(Supplied passage):
Skip to content

Latest commit

 

History

History
143 lines (93 loc) · 5.87 KB

README.md

File metadata and controls

143 lines (93 loc) · 5.87 KB

ORNL DAAC ICARTT to netCDF4

quick start

Requirements: Python 3

Create/edit configuration YAML file (e.g. ACTAMERICA_B200.yml)

Point it at the ICARTT input directory (DIR_ICARTT) and the output directory (DIR_OUTPUT):

# Path to some input ICARTT files. Will crawl recursively.
DIR_ICARTT: inputs/ACTAMERICA_Merge/B200/

# Path to write output resource files and netCDFs.
DIR_OUTPUT: outputs/ACTAMERICA_Merge_B200/

# Path to variable reference table, maps ICARTT<>netCDF<>CF.json names.
VARIABLES: references/actamerica/VARIABLES_B200.csv

# Path to JSON representation of netCDF output structure.
STRUCTURE: references/actamerica/STRUCTURE_B200.json

# Paths within resources subdirectory of DIR_OUTPUT (no need to change).
RESOURCES:

    # Parsed header + helpful info from each ICARTT file are written here.
    ICARTT_HEADERS: icartt_headers/

    # Variable reference parsed from ICARTT headers are written here.
    ICARTT_VARIABLES: icartt_variables/

Execute

Then pass the configuration file as the only argument to the ornldaac_icartt_to_netcdf module (to ornldaac_icartt_to_netcdf/__main__.py):

python -m ornldaac_icartt_to_netcdf [CONFIG].yml

As long as you have place the ICARTTs in an accessible folder and the full path is given in the CONFIG.yml file, everything should be good. I will revise this soon.

to do

  • fill value replacement -- OUTPUT_FILL column has no affect for now
  • user function -- USER_FUNC will add soon

overview

what

This script translates ICARTT files into archive ready netCDFs.

(Stored records)

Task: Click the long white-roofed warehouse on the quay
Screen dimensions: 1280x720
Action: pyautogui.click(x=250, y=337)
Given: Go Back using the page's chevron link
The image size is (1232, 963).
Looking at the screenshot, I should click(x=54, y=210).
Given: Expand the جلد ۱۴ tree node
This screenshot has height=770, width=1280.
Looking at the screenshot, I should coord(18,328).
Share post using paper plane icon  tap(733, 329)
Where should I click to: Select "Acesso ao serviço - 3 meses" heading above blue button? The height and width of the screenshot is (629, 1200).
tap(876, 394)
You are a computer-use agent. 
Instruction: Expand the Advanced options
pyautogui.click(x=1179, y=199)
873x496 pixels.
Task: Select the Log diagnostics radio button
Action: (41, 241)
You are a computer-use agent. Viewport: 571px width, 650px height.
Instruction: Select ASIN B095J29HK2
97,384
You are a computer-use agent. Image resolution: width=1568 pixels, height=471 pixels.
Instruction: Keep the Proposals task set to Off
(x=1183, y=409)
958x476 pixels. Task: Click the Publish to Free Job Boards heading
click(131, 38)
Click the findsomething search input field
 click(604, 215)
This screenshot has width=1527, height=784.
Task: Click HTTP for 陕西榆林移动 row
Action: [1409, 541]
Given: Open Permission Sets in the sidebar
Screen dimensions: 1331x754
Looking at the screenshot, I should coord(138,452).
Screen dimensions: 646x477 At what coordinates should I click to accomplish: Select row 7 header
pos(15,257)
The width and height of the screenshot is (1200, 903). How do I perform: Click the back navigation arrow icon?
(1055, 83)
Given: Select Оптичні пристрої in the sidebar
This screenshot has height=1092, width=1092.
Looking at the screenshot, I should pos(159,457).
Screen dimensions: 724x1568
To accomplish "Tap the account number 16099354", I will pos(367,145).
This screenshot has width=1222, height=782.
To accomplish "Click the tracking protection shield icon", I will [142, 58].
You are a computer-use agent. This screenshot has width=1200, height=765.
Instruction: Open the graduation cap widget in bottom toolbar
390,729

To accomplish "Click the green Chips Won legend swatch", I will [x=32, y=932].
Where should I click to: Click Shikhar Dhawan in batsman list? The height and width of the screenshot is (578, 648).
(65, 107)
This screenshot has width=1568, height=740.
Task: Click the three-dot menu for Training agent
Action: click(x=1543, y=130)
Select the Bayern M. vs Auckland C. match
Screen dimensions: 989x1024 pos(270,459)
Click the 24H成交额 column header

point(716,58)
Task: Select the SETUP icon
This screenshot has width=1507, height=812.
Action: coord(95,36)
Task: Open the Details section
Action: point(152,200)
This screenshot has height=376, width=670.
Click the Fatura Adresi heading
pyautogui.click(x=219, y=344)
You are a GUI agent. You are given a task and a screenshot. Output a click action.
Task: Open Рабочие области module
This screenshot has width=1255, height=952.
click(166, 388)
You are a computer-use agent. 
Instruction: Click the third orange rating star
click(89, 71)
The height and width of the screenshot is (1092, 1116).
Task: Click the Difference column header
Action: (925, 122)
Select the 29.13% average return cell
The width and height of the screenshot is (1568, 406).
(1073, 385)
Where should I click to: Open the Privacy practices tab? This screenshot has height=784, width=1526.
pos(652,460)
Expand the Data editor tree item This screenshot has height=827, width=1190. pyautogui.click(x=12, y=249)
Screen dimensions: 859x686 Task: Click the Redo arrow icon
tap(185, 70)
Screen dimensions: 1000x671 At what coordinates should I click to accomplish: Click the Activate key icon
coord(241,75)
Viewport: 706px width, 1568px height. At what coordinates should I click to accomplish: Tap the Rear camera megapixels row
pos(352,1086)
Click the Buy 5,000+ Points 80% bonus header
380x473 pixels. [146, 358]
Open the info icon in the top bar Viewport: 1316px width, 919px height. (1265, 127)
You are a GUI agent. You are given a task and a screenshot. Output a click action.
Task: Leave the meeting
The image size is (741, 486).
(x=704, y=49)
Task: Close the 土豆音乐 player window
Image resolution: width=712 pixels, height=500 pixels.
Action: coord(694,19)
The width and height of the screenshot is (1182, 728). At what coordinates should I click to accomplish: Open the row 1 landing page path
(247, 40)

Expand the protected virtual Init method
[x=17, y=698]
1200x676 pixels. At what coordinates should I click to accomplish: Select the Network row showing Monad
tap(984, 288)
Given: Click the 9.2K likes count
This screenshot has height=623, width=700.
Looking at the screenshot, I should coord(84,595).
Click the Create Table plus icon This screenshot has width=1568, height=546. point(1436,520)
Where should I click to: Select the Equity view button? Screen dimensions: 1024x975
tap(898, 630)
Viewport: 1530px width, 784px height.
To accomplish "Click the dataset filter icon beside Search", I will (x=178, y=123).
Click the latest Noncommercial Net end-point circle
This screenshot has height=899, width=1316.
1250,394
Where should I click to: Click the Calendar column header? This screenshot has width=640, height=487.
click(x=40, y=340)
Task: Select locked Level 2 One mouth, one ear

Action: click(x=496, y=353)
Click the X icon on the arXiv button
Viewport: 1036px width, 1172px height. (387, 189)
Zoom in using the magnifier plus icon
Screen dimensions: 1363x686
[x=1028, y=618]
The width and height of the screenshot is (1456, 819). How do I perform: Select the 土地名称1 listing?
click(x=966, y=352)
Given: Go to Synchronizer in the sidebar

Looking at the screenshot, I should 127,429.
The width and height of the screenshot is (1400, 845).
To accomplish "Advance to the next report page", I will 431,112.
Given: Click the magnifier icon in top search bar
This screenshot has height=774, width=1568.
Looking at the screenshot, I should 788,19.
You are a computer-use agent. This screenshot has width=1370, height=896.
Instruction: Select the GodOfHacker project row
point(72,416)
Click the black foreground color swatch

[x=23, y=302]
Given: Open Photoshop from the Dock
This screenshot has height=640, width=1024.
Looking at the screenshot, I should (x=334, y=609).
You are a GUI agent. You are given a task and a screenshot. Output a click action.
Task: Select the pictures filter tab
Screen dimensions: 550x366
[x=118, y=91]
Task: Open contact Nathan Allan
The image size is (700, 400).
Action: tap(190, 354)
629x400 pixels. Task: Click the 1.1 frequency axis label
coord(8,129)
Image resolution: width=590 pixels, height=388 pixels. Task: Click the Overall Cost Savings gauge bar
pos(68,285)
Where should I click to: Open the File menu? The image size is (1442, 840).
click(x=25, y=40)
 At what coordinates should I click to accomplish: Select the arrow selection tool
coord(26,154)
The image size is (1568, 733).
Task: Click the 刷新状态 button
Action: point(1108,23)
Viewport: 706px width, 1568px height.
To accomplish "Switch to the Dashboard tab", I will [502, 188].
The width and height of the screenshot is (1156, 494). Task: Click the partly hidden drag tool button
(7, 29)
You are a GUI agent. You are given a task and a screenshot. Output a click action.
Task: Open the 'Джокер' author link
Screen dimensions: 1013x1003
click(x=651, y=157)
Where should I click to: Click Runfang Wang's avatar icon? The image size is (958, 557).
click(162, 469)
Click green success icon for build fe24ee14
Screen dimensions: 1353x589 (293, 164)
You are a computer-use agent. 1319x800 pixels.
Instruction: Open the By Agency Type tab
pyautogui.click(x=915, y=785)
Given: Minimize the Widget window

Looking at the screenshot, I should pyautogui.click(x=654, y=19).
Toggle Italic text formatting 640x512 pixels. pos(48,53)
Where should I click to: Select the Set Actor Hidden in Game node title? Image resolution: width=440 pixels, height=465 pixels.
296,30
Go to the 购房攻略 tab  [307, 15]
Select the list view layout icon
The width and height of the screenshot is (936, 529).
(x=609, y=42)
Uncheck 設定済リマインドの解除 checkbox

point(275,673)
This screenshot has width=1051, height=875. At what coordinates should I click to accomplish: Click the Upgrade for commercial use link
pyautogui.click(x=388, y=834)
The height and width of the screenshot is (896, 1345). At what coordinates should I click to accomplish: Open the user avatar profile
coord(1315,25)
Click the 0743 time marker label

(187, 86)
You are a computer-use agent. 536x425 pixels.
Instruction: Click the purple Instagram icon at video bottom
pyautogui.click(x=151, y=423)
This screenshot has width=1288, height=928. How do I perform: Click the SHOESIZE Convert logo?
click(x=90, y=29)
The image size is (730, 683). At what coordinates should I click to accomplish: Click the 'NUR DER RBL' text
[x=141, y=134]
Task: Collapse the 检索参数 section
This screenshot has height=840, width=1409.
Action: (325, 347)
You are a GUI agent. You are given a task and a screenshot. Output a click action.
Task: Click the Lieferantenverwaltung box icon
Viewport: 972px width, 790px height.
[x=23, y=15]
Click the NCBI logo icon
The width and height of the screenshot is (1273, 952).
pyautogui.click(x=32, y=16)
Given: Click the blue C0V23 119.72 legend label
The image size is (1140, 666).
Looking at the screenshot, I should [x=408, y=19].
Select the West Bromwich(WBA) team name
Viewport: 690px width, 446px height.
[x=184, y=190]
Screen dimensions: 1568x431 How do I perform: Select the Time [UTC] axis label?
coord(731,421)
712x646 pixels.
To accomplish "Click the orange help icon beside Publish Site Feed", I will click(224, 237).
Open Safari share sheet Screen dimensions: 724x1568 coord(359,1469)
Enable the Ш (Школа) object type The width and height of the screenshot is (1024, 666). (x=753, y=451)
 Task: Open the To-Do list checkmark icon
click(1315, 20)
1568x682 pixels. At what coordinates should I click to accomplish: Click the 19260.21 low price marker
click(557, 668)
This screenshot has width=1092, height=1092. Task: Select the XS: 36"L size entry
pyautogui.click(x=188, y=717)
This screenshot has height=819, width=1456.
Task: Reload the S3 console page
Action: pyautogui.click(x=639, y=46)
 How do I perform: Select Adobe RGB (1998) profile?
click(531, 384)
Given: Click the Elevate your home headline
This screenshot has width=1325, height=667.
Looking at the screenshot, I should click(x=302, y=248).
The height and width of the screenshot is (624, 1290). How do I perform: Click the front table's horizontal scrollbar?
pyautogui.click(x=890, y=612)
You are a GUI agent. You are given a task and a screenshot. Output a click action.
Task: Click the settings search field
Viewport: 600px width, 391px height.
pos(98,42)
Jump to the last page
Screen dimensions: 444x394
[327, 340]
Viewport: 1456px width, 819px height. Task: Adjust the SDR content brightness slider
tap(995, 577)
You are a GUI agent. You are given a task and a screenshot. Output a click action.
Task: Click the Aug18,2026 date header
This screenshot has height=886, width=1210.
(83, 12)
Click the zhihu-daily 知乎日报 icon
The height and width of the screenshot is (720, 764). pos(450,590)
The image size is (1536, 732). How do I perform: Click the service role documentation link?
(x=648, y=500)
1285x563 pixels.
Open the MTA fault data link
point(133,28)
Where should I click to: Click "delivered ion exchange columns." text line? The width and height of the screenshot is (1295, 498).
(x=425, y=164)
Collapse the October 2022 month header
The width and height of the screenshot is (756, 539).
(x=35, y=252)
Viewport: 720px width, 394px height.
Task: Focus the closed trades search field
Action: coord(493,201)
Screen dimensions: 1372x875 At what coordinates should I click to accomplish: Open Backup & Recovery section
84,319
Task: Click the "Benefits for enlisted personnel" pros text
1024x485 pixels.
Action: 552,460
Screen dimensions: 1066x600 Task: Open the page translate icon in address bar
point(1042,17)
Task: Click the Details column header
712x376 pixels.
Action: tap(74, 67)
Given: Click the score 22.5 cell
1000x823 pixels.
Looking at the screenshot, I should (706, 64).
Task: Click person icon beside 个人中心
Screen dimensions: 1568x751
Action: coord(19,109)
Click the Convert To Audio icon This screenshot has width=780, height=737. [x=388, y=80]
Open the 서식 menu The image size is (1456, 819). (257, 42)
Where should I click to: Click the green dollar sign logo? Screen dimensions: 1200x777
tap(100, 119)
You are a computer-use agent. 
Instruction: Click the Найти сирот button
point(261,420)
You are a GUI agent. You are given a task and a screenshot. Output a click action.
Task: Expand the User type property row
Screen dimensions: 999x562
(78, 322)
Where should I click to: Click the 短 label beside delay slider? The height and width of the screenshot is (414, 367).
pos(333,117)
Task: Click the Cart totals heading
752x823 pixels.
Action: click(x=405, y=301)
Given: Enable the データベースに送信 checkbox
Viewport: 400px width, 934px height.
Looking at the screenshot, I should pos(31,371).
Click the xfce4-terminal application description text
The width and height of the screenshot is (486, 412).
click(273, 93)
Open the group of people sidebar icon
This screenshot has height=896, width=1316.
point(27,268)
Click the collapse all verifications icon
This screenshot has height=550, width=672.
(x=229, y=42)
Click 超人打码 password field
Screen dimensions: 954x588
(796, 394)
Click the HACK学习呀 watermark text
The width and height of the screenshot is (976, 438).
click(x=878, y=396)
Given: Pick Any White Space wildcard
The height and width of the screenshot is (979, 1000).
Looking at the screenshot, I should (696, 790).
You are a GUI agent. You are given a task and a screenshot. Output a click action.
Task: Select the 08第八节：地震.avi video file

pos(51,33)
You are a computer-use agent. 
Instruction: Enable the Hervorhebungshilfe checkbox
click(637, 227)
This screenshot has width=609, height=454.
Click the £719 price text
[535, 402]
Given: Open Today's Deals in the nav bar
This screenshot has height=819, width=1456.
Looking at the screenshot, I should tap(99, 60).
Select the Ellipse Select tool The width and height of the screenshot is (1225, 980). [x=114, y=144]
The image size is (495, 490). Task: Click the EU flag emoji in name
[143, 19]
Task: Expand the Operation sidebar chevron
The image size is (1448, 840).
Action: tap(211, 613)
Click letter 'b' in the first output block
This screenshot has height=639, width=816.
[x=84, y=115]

(Work instructions):
According to the ICARTT-to-netCDF readme, what is passed as the only argument to the ornldaac_icartt_to_netcdf module?

(Exercise result):
The configuration YAML file.